_What you should do_
From the entries below, transcribe exactly the lines between the line holding "Where should I click to: Click the left" and the line holding "Given: Click the magnifier", inclusive; skip all other lines.

_Records for the exercise_
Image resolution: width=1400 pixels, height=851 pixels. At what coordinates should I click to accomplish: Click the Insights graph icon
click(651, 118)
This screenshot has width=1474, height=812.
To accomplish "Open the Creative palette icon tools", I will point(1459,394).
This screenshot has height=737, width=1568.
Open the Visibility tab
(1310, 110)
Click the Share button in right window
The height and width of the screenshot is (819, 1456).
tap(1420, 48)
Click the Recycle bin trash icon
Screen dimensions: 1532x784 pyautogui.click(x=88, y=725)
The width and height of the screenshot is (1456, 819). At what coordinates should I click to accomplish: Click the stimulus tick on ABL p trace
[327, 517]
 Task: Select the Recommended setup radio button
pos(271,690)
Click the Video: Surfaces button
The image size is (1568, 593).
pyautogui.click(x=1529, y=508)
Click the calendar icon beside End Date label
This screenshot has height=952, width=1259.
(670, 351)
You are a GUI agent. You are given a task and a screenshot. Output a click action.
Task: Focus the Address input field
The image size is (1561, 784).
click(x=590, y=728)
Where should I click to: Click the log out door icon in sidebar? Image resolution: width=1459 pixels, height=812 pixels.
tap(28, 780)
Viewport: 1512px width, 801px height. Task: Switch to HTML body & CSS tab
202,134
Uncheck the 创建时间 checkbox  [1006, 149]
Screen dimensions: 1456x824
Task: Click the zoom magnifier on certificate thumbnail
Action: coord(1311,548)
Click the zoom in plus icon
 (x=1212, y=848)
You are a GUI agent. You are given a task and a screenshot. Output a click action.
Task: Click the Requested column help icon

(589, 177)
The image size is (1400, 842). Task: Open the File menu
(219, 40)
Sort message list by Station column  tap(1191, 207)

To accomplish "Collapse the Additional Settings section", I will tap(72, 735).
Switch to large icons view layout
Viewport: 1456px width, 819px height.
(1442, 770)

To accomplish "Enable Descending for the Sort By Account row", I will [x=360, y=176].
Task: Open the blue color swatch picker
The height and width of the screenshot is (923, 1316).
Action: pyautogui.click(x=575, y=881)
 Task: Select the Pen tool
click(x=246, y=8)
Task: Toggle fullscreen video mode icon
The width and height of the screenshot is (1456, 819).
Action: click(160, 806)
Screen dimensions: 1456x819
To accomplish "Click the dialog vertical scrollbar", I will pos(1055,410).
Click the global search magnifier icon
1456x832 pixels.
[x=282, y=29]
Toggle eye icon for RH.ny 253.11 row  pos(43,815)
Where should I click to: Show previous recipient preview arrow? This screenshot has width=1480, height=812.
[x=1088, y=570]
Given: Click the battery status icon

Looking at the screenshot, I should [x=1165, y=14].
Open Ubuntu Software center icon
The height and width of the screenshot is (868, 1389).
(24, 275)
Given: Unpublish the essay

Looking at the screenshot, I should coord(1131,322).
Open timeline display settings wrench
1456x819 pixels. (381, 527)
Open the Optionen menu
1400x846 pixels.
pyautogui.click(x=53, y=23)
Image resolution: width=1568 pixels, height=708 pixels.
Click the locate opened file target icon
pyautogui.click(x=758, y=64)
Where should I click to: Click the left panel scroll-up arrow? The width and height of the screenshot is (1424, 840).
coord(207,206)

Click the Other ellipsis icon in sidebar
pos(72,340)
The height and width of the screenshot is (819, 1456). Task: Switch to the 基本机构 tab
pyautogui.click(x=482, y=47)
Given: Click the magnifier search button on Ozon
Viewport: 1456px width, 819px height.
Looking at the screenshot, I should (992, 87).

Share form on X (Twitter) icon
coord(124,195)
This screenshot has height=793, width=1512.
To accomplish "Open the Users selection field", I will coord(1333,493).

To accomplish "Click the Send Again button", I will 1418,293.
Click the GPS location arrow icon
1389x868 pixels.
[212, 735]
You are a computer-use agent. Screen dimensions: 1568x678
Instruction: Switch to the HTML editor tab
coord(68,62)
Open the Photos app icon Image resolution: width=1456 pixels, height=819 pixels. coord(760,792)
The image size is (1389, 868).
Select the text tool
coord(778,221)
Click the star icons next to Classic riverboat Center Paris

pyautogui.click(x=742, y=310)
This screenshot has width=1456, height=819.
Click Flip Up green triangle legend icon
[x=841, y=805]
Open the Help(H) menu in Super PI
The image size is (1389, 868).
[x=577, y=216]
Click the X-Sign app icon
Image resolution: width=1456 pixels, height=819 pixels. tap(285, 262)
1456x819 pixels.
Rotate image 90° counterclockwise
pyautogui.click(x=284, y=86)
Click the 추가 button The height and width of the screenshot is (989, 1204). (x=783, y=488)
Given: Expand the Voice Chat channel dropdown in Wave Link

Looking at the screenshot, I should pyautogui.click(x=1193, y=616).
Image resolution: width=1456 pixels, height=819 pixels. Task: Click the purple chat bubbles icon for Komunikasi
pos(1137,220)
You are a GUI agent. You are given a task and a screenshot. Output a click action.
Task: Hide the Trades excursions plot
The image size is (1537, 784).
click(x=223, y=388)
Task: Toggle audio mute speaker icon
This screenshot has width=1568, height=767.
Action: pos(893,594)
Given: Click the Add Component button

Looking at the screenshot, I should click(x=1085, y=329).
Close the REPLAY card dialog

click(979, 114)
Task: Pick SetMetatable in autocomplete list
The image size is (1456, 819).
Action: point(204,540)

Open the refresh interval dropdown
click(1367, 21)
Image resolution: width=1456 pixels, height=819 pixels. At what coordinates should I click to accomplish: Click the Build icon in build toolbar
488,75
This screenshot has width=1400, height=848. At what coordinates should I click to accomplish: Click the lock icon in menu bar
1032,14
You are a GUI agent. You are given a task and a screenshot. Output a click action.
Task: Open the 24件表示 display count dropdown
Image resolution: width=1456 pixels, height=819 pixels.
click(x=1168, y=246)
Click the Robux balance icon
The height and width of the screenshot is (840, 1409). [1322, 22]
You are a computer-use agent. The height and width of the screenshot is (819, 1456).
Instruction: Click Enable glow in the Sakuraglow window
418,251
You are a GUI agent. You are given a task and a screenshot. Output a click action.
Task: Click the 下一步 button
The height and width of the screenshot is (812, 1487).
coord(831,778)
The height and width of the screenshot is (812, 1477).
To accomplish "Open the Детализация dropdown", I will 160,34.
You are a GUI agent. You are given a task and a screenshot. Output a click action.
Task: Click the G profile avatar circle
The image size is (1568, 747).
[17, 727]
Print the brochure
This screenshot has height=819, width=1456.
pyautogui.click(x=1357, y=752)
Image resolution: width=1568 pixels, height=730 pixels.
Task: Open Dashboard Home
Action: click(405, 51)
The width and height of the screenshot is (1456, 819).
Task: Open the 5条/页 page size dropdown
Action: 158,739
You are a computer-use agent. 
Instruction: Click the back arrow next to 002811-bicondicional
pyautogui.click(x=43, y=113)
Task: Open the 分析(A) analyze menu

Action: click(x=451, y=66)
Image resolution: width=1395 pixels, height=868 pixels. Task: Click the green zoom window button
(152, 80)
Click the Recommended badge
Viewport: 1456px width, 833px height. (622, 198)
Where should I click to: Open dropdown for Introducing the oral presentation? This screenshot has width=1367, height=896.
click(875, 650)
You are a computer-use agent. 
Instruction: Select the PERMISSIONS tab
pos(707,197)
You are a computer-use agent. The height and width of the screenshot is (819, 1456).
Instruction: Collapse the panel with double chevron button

_Written solution_
Where should I click to: Click the left panel scroll-up arrow? The width and height of the screenshot is (1424, 840).
coord(207,206)

Click the Other ellipsis icon in sidebar
pos(72,340)
The height and width of the screenshot is (819, 1456). Task: Switch to the 基本机构 tab
pyautogui.click(x=482, y=47)
Given: Click the magnifier search button on Ozon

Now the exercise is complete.